My life after that was lived as if I was forever wearing a pair of cheap rose-colored sunglasses. It was seeing things, places, and people; always with a red tint that made everything sharper, so sharp that nothing could possibly be real.
And it was so much better this way, this falseness that permeated everything around me, because a pretend life was so much safer than reality. A pretend life allowed you to live how you wanted, with any past that you wanted, or no past if that was easier. It was so much more pleasant than reality, because reality reached out with angry trembling hands to leave deep painful scratches across your face.
There was such a deep pool of red around him when I saw him laying in the rain that I was already certain he was dead even before I nudged him with my foot. But that pitiful wet choking cough corrected my assumption leading me to lean down over his crumpled form.
It felt like….
He looked at me and smiled.
And in his eyes there was nothing. It was as if everything that he was was pouring out from his shredded middle and mixing with the rich muddy earth at my feet. There was no joy, or pain, or passion, or grief.
There was no red.
And I saw the distinct green of his eye, so clearly, just as clearly as every tint and shade and variation of red that has ever passed before my own cursed scarlet eyes. And then it was gone.
I took him home with me and patched him up. I looked out for him and gave him a place to live for over a month with no questions asked. I talked to him as often as he was up to it, and I controlled my temper when he had the indecency to beat me at cards in my own home.
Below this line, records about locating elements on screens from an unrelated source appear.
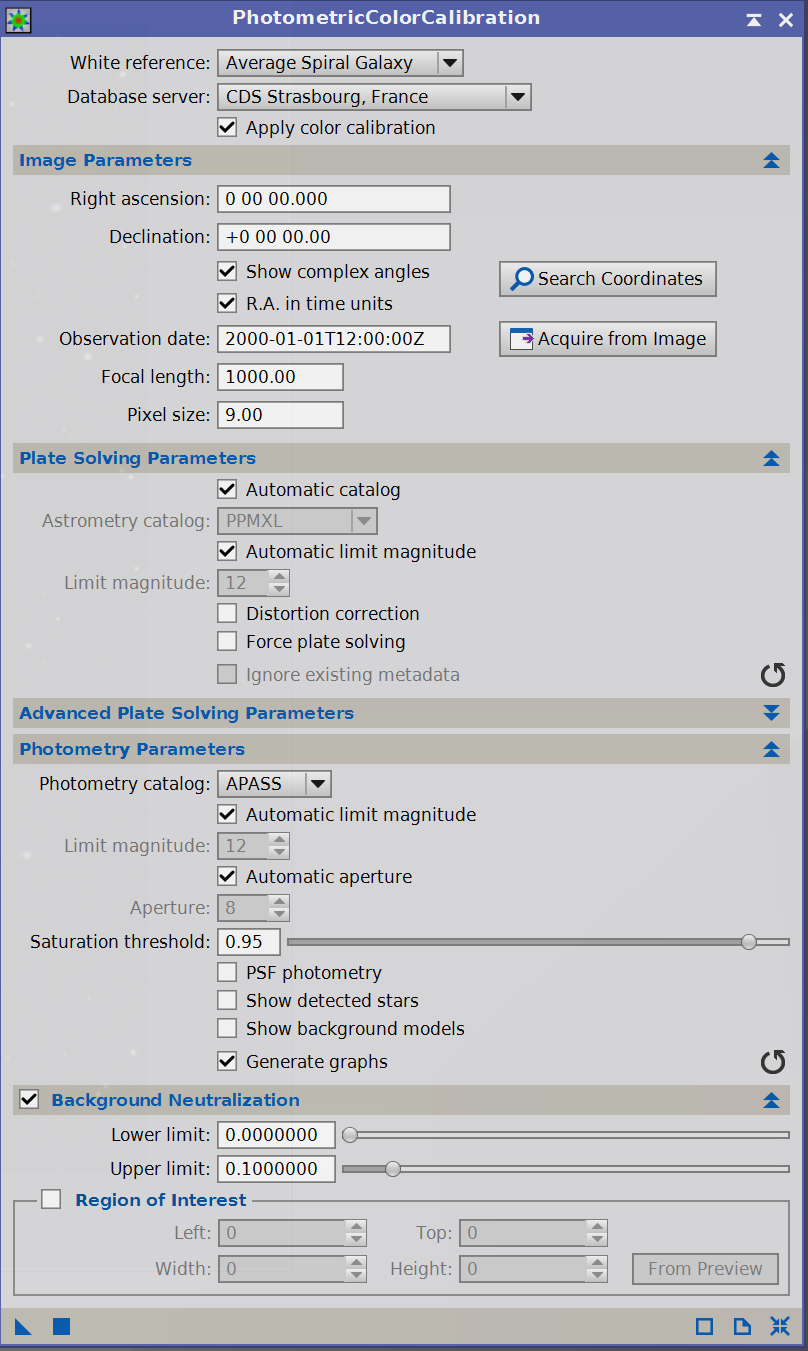
Task: Reset plate solving parameters with circular arrow
Action: 773,675
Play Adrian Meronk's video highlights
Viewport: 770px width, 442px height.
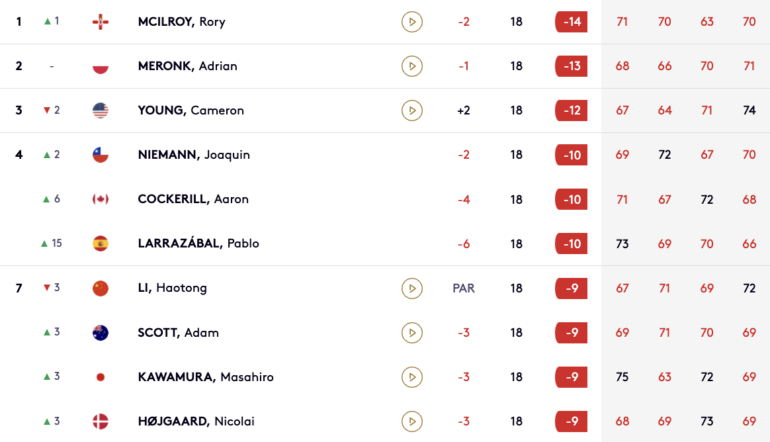tap(412, 66)
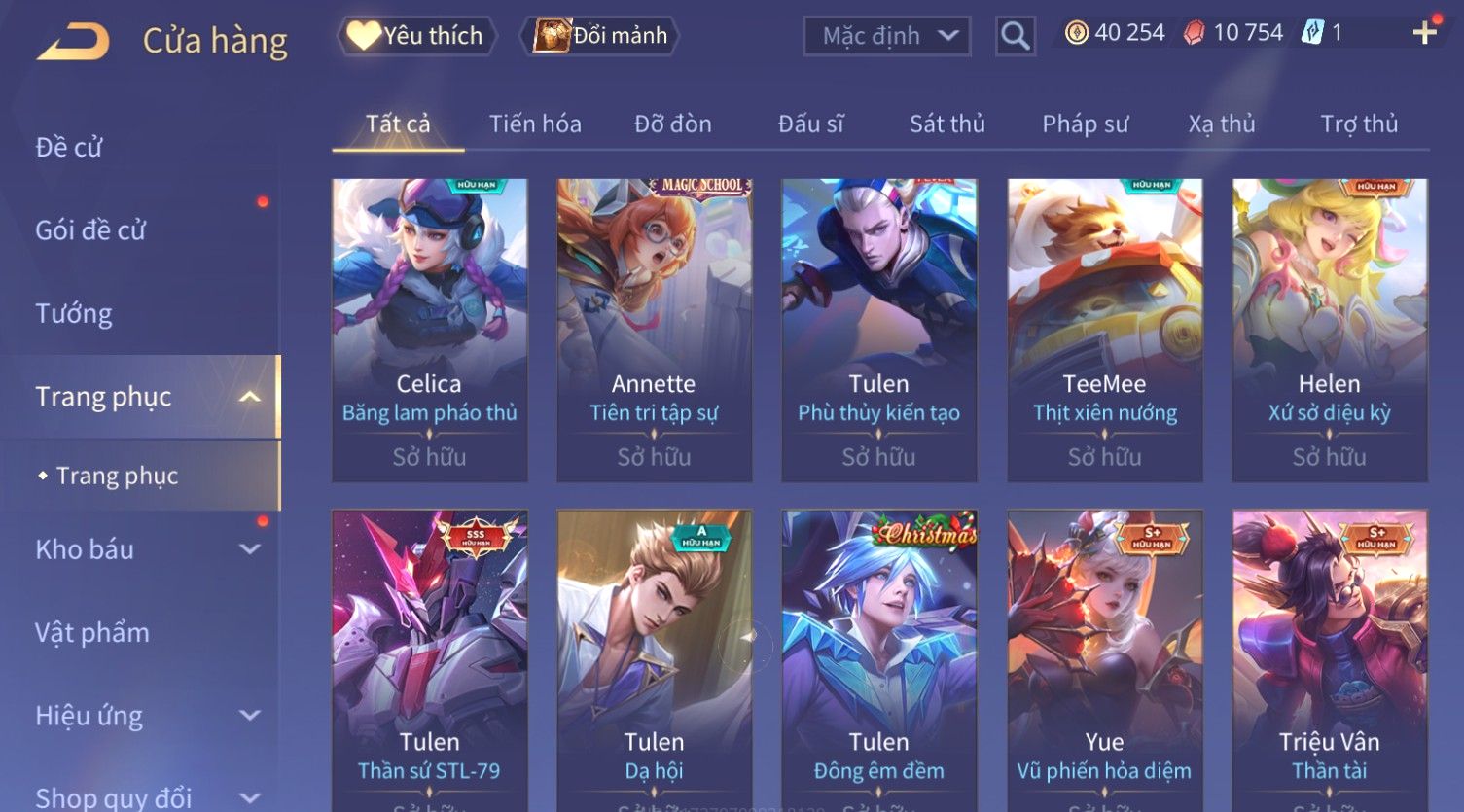Select the Xạ thủ tab
Screen dimensions: 1464x812
tap(1222, 124)
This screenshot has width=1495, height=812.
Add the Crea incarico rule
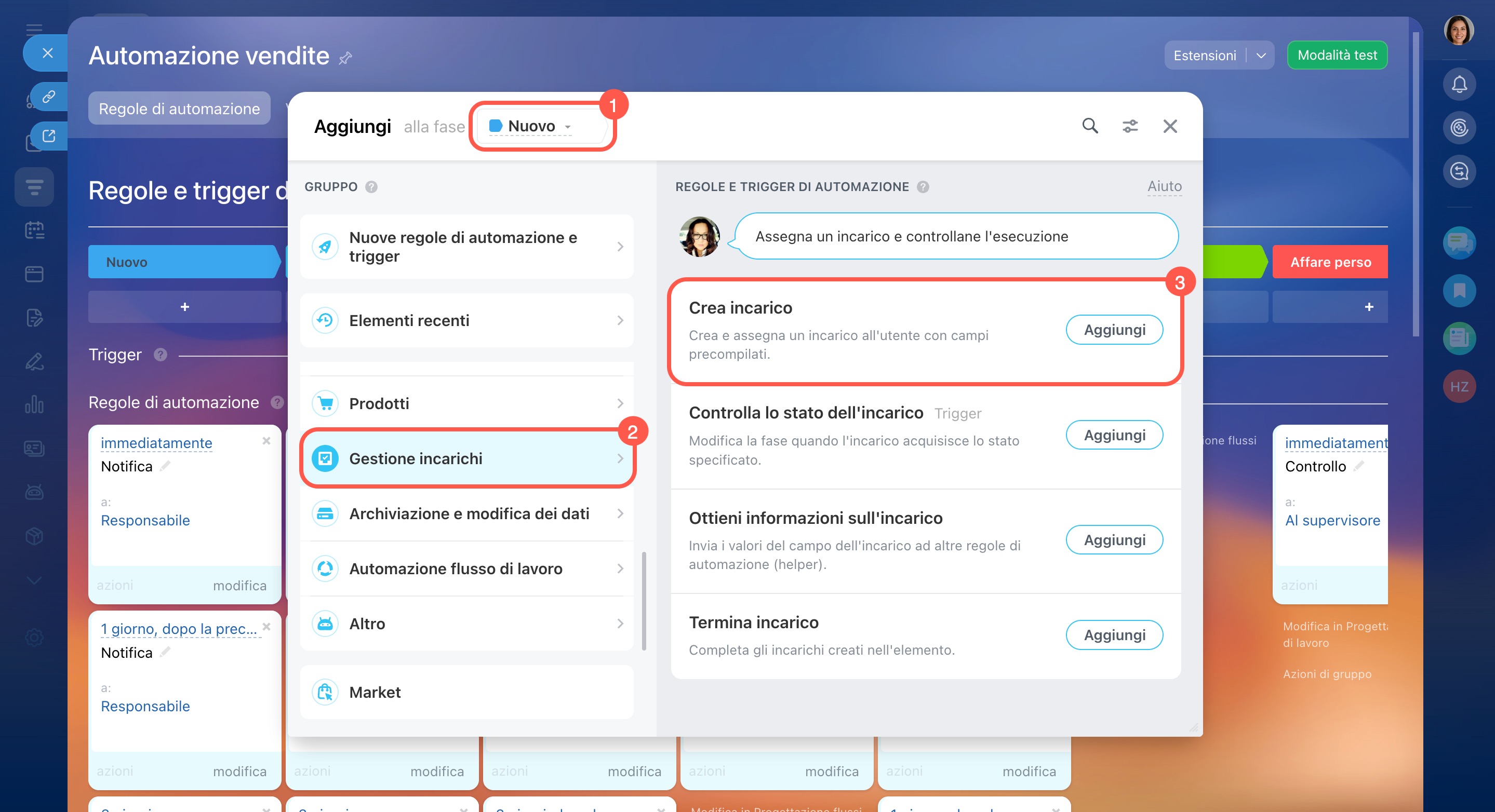(x=1114, y=330)
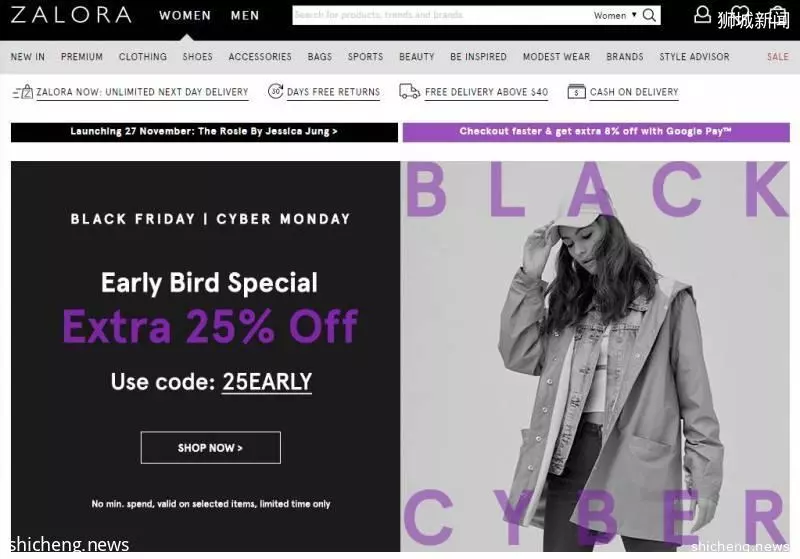800x559 pixels.
Task: Click into the product search field
Action: 441,15
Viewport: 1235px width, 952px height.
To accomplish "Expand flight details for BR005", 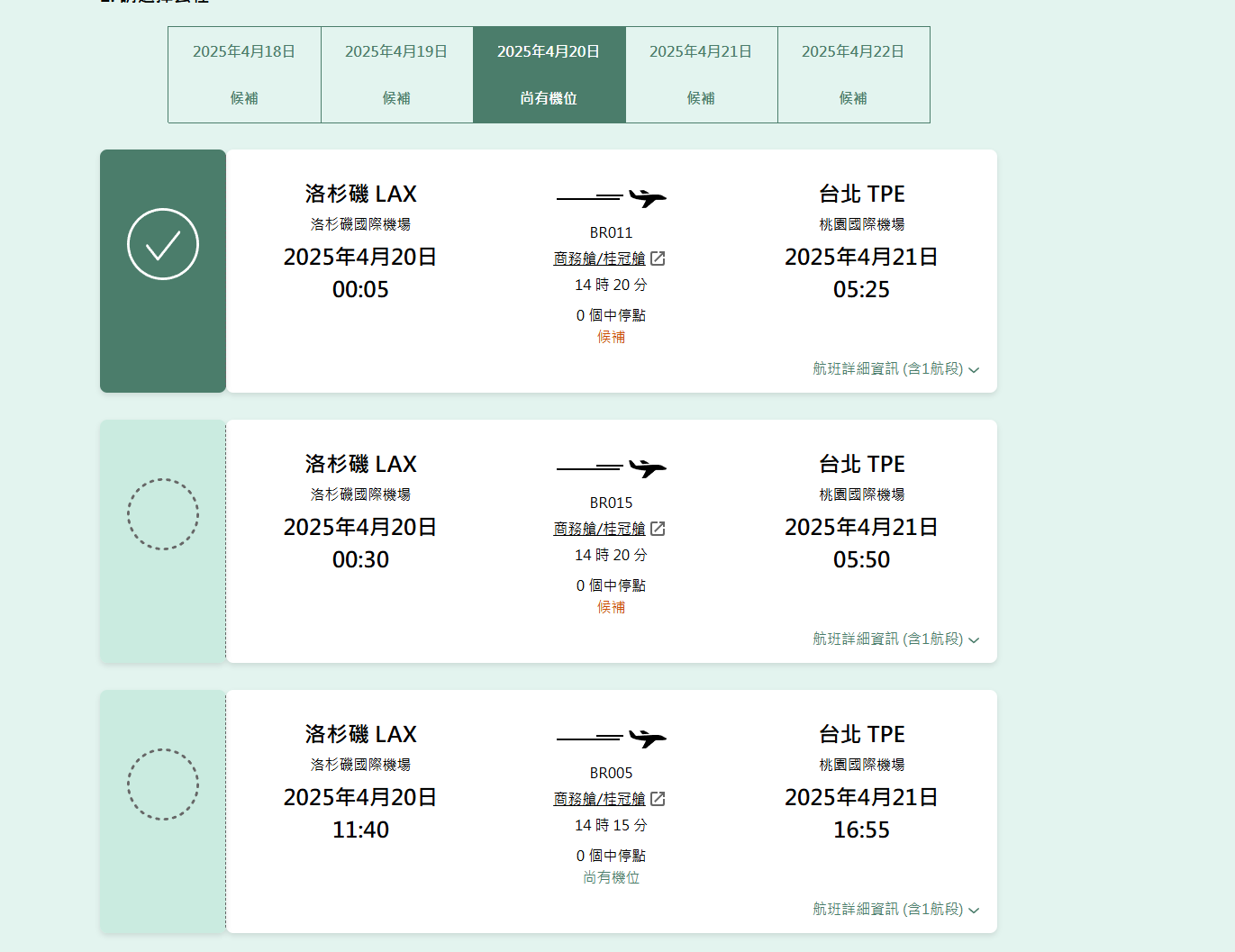I will [x=895, y=910].
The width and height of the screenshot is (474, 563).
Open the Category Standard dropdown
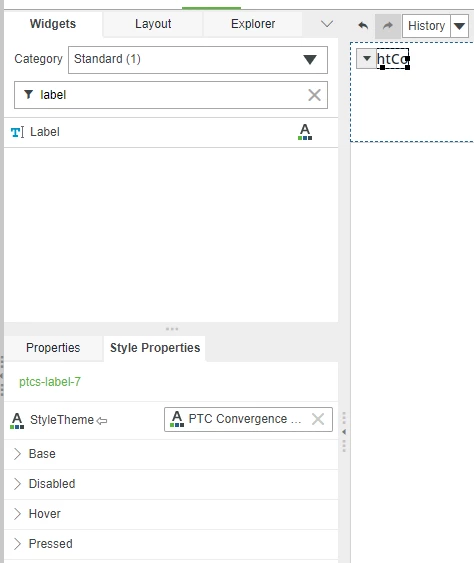coord(198,60)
I fought with some worldly monk over him.
I lost him.
I got him back under a new name, one that seemed to suit him so much better.
I offered him a place to live indefinitely. I left on a journey to save the world, not because I was asked or because it was the right thing to do, but because he was going. I fight by his side, at his back, and trust him to do the same for me. I try to make sure that he doesn't push himself too far.
I know his past, what he has done, what he has been through. And I also know that he doesn't cry when the tragedy of his life practically screams for it. He puts on this fake smile and goes through life like a hollow puppet with invisible strings.
He doesn't cry.
I want him to cry.
Until he does, he is living like I was with my figurative red glasses. And at one time I may have even understood, which I actually do, the need to be taken out of this world and all of its too harsh pain where mothers hate and brothers leave.
But…
I saw the green of his eye that night, and it was the most beautiful color that I had ever looked upon.
I want to see it again. I want to look at life and see other colors besides red, the color of my mother's blood. And he needs to live again, to allow himself to feel pain, because without pain there is no happiness or love.
I need to see if the water of his tears is enough to dilute the stain of red marking me in order to allow other colors of life to bleed through.